Woody Allen: A propósito de Oviedo...

G. GUITER

OVIEDO

Un soldado desinfecta la estatua de Woody Allen, decorada con una mascarilla, este domingo, en Oviedo
Un soldado desinfecta la estatua de Woody Allen, decorada con una mascarilla, este domingo, en Oviedo Alberto Morante

«Cuando me hicieron una estatua, pensé que me estaban gastando una broma pesada, como en El Jorobado de Notre Dame»

31 may 2020 . Actualizado a las 05:00 h.

Como todo (o casi todo) lo que Woody Allen hace, las memorias que acaba de publicar (Apropos of nothing, traducido como A propósito de nada, Ed. Alianza) están plagadas de genialidades de cabo a rabo. Claro está que salda cuentas de forma espectacular con quienes lo persiguieron a muerte, entre ellos Mia Farrow, con un afán destructivo insano, y esto es serio. Y lo hace muy bien gracias a su tremendo intelecto: despiadado, mordaz, seguramente verídico y siempre acorazado con su peculiar humor.

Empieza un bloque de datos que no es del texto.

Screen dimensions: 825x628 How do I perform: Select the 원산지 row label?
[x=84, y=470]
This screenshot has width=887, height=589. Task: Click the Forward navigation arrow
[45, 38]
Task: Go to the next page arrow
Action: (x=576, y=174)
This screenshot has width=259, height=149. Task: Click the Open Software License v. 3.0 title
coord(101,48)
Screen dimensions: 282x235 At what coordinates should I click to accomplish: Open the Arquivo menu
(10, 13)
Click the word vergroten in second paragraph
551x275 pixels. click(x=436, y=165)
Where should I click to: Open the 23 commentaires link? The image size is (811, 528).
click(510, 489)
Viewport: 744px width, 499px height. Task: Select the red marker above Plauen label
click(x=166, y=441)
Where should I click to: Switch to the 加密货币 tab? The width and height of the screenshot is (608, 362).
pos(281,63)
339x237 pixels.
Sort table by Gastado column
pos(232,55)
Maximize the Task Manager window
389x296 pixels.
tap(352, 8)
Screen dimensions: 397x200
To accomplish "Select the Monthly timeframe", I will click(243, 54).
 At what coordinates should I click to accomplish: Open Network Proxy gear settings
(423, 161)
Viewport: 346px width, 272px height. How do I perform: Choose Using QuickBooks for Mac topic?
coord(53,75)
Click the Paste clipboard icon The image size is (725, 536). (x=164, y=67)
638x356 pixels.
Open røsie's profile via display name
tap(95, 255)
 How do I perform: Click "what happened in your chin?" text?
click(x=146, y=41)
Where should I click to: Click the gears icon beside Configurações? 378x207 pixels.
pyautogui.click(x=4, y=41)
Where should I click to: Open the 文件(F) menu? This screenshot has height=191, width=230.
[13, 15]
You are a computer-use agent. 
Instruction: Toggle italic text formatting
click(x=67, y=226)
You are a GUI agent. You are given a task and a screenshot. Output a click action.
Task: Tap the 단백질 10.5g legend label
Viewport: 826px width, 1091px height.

Los tribunales y el público juzgarán, aunque no tiene buena pinta para Farrow. Pero esto es otra historia. Woody Allen reitera en el libro, donde habla de un montón de cosas sin tapujos, lo que ya dijo muchas veces en público: adora Oviedo, sin duda. Y lo que más le impacta es haber sido inmortalizado en bronce, un tema al que dedica bastantes líneas con reflexiones amables y al mismo tiempo irónicas.

Con cierta perplejidad, seguramente no fingida, reflexiona el cineasta sobre la famosa estatua de Milicias Nacionales, que fue erigida en su honor hace 17 años: «También hay una estatua mía en la encantadora ciudad de Oviedo (...) Ellos nunca me pidieron opinión ni aún me informaron de que la habían puesto. Erigieron una estatua mía en la ciudad y ya está, una estatua de bronce auténtico de las que les gustan a las palomas para posarse».